I’m sitting in the house that my father bought for my mother as a present sight unseen. The Maine house, where I spent every summer of my life, and the place I chose as my shelter during the years I went to back to school to teach is as much a part of me as my own two feet. As I sit here to write I watch my children play with toys from the family room armoire. Grace has the rectangular blocks set up like a maze, and every McDonald’s figurine (my mother has saved since the beginning of time) is lined along the walls. Sophie’s block tower is getting higher, and Barbies sit watching. Observers like me.

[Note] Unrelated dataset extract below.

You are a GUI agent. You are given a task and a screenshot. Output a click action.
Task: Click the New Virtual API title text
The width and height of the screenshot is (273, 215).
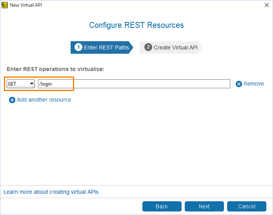click(x=26, y=5)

Outside the window, the snowflakes are coming down. Not fluffy and slow, but quick little circles whipping around directionless. If they ever make it to the cold ground I’ll be very, very surprised. There’s always the question, “Will it stick?”
It’s been six days since we left Raleigh for the 32nd annual Winter Prelude to Christmas. Since arriving last Thursday we’ve stood in the middle of town to watch an enormous Maine pine be lit, its Lobster topper pointing to the sky. We’ve listened to choir children sing like angels from the bed of a flatbed truck, while a thousand people huddled around to sing along in harmony. We watched a living nativity with uncooperative sheep that preferred to show us their backsides instead of faces. We stood along a pier as Santa Claus came through on a fishing boat with two elves dressed as lobsters. We’ve eaten in restaurants, and been nourished by gifts from the sea. There’s been wine, and chocolate, and tea with a friend whose Maine Coon Kitten named Pip batted a plastic squeaky mouse the girls brought as a gift.
Maine is a beautiful place, rich with tradition and history. To be a Mainer you require a certain amount of chutzpa. Winters are tough. The people must be tougher.
The summers here are beautiful, as you might imagine. Pink never looks pinker than on a mid-July sea rose. Bright blue skies bounce down to the sea, which turn the horizon the exact same hue, mirroring each other perfectly.
But the winters, when the bushes are cut back, covered as protection from frosted-icy nights, and the seas grows dark and hard, there’s a quiet that happens in the soul of the people who brave the brutality of the environment.
Human warmth is no match for the outside, bitter cold.
Tomorrow we return to Raleigh, itself a historic place rich with tradition. It’s the place that I delivered my babies, and built my life. It’ll be good to be back to our house and friends and school and work.
But for now I sit looking out this window. The snow still whips, alas, it sticks.